Polystyrene-Induced Dehydration of Lipid Membranes: Insights from Atomistic Simulations

Abstract

Nanoplastics, small plastic particles smaller than microplastics, have been suggested to have a wide-range of unique interactions when they encounter lipid membranes. Recent studies have demonstrated that the smaller size of nanoplastic particles may allow them to penetrate and dissolve in lipid membranes. Following this penetration, however, there is not yet a clear picture of how such particles impact the local lipid environment.
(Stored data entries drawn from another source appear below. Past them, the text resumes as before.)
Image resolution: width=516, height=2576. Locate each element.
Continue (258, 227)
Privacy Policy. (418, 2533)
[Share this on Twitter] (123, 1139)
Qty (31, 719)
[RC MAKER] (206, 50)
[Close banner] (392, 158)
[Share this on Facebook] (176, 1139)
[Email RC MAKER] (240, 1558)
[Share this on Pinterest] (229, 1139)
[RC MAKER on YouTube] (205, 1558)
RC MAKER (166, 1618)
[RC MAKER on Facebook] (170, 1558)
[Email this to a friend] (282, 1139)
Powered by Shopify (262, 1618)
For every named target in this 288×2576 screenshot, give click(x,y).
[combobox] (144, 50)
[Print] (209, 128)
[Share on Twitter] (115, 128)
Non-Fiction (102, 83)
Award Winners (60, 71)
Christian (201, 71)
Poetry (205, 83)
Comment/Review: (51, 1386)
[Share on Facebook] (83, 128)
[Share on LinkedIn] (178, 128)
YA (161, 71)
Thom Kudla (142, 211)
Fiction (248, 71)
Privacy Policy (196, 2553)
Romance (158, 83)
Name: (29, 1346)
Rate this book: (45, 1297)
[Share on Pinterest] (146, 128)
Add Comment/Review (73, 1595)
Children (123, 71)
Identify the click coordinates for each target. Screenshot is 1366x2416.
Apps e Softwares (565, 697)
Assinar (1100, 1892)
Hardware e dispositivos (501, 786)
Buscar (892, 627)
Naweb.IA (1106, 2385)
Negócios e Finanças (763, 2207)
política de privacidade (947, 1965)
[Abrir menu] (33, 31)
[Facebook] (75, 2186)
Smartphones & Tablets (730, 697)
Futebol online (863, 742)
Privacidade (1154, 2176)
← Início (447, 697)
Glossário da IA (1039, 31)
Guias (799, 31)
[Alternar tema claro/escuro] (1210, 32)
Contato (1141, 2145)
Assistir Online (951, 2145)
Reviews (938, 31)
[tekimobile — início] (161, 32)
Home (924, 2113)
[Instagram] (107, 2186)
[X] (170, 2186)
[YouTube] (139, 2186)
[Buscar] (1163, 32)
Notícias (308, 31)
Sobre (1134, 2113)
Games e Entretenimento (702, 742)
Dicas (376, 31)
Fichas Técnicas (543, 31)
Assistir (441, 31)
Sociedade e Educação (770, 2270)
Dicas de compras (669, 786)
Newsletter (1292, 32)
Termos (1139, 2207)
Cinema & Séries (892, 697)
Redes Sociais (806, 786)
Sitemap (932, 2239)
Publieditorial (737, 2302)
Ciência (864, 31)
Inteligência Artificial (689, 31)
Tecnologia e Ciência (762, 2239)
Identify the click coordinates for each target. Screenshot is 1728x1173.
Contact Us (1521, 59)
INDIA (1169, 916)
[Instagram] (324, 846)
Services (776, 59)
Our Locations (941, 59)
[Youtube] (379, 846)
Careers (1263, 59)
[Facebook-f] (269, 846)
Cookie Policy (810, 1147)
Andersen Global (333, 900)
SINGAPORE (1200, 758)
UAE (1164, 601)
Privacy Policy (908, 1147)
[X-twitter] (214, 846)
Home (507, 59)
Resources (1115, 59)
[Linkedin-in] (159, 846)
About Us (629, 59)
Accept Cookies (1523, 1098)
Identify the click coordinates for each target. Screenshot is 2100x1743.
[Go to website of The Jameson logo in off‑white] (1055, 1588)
A recent study by the present authors found that when lipid vesicles that included laurdan, a fluorescent dye molecule typically thought to report on the membrane phase, were exposed to polystyrene nanoparticles, they exhibited a concentration-dependent blue shift consistent with a fluid-to-gel phase transition. However, coarse-grained simulations suggested that no such transition was taking place; instead, the simulations observed that polymer chains from the polystyrene nanoparticles penetrated into the liposome membrane. In the present work, we use all-atom molecular dynamics simulations to demonstrate that the inclusion of polystyrene within a lipid membrane causes significant changes to the local hydration and structure of that membrane while maintaining the membrane phase. Specifically, through the explicit incorporation of laurdan within the present simulations, we demonstrate that the local hydration environment of the dye molecule changes significantly but continuously as membranes are exposed to polystyrene, thus suggesting a possible explanation for the previously reported experimental observation. The present results provide a picture of the complex heterogeneity generated within polymer-containing membranes.